The primary school I teach at is in a new part of town, which was built about two years ago. Some local teachers tell me there was nothing but a few huts there a few years ago, but the area is now full of high rise residence and office buildings. So the school is a nice new piece of concrete.


The students have to wear uniforms, which are basically tracksuits. There is one important component that must not be forgotten – their red scarf. Exactly the same kind my mum had to wear back in Soviet Estonia.

IMG_7681 Katrin the teacher.

There is one thing that is rather annoying and that is our teaching hours. The late finish during the week means it’s ten o’clock by the time we get home and it’s midnight by the time we go to bed. We can have a lie in in the morning as work only starts at 1.30pm, however mornings are the only time to get things done, apart from our days off. So we constantly feel tired and feel like our days off are so packed, because there are so many things we have to squeeze in them. This is a very tiring lifestyle and clearly not sustainable for much longer than a year, at least that is how we feel.


There really are a lot of people in China. The lack of space makes me feel quite claustrophobic at times, so getting out of the city is a means of preserving one’s sanity.

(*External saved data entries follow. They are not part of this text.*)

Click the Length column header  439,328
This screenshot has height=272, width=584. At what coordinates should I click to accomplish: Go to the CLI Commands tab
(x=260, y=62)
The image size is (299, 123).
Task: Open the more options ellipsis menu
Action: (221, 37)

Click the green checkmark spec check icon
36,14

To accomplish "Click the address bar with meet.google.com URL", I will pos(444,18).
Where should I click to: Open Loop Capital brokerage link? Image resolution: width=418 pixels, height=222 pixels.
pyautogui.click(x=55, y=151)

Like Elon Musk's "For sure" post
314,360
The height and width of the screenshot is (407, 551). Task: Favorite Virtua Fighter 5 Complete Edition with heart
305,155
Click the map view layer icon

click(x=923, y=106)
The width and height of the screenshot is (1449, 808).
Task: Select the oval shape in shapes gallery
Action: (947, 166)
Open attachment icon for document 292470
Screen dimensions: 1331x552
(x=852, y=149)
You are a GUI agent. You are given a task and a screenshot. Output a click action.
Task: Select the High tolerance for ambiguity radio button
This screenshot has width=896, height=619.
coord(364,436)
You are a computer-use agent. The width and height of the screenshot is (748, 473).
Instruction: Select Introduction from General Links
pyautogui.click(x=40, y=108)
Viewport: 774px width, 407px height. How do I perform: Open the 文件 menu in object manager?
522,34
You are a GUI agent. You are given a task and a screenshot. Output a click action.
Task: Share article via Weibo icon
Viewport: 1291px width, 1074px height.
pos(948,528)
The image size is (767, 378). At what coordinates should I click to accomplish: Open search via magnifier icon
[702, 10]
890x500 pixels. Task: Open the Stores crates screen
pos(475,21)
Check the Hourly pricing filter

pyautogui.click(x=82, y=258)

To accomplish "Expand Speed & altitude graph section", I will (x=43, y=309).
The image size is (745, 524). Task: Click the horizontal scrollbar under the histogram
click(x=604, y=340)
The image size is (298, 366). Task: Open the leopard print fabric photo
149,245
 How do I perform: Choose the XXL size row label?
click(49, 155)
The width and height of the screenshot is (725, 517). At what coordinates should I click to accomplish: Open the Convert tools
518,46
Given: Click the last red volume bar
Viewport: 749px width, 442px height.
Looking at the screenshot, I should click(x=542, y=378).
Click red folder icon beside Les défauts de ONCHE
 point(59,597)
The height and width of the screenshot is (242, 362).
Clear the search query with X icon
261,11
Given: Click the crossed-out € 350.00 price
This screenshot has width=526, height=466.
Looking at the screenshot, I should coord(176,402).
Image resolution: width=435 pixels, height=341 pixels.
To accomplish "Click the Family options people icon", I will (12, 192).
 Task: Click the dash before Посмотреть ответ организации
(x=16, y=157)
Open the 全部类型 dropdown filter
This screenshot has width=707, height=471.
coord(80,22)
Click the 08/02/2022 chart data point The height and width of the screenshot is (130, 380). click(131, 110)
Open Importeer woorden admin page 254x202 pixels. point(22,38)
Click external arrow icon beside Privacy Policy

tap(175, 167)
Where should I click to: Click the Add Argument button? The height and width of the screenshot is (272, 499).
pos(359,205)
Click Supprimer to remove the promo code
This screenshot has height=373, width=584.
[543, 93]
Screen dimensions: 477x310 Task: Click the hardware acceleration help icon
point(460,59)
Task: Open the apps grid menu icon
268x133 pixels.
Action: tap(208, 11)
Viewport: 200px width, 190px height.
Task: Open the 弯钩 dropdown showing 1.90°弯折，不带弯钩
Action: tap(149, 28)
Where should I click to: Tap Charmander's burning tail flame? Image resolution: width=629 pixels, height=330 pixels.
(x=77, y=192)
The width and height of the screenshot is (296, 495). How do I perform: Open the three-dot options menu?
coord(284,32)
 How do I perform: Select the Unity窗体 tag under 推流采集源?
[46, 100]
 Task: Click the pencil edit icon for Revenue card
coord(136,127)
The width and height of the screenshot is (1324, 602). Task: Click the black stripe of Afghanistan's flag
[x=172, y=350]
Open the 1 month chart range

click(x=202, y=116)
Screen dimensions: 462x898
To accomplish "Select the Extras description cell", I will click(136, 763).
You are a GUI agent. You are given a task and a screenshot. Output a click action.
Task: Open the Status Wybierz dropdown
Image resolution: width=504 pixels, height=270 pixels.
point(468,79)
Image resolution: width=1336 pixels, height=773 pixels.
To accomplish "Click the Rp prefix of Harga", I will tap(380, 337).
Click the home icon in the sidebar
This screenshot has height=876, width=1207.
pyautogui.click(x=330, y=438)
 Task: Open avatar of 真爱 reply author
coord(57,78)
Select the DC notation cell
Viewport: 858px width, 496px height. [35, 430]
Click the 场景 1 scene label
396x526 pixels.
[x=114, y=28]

After 5 different buses, some walking and a lot of being lost in China, we arrived at the beautiful Taiping National Forest Park. Had we not had three Chinese friends with us, we would probably still be on our way there. This is not one of the places that is very accessible to foreign tourists, so it was not as nicely kept as the Cui Hua Park, where we went before. The views were beautiful nonetheless. There are steps all the way to the top of the mountain with beautiful waterfalls wherever you look. My legs are still in pain from all this climbing. There is no wildlife in these mountains but for a couple of birds and ants. David especially found this very strange to see.

Waiting for another bus.

Waiting for another bus.

After 3 hours’ climbing, we reached the top of the mountain and found a 160 metre narrow waterfall and not many people as the climb up there really was long. It was nice, but not spectacular like some of the views on our way there. The waterfall still had a lot of ice and snow around it, so we couldn’t get very close to it.


A waterfall on our way to the top.


The road up the mountain also included crouching.


Taking a much needed rest.


We took a cable car half way down the mountain and walked for another hour to get to the nearest village, where we spent the night.


We stayed at a Chinese equivalent of a bed and breakfast. The place was merely a house and nothing more. There were no paintings on the wall, the floors were full of dirt, including the bedroom floor. There was just no cosiness or decorations to speak of. It seems to me that the local people have no idea about keeping a house warm. The house was freezing yet all the doors and windows are wide open all day and night long. People in the house wear their coats and shoes.


Our room had no bathroom, so we used the one in the hallway, except I did not. I used a bottle of water to wash my face and brush my teeth on the balcony. The toilet just looked filthy and it seemed like the cleaner goes in there to push the dirt around. I no longer mind the Chinese toilets, but when you have to place your feet into unmentionable things it’s just not nice.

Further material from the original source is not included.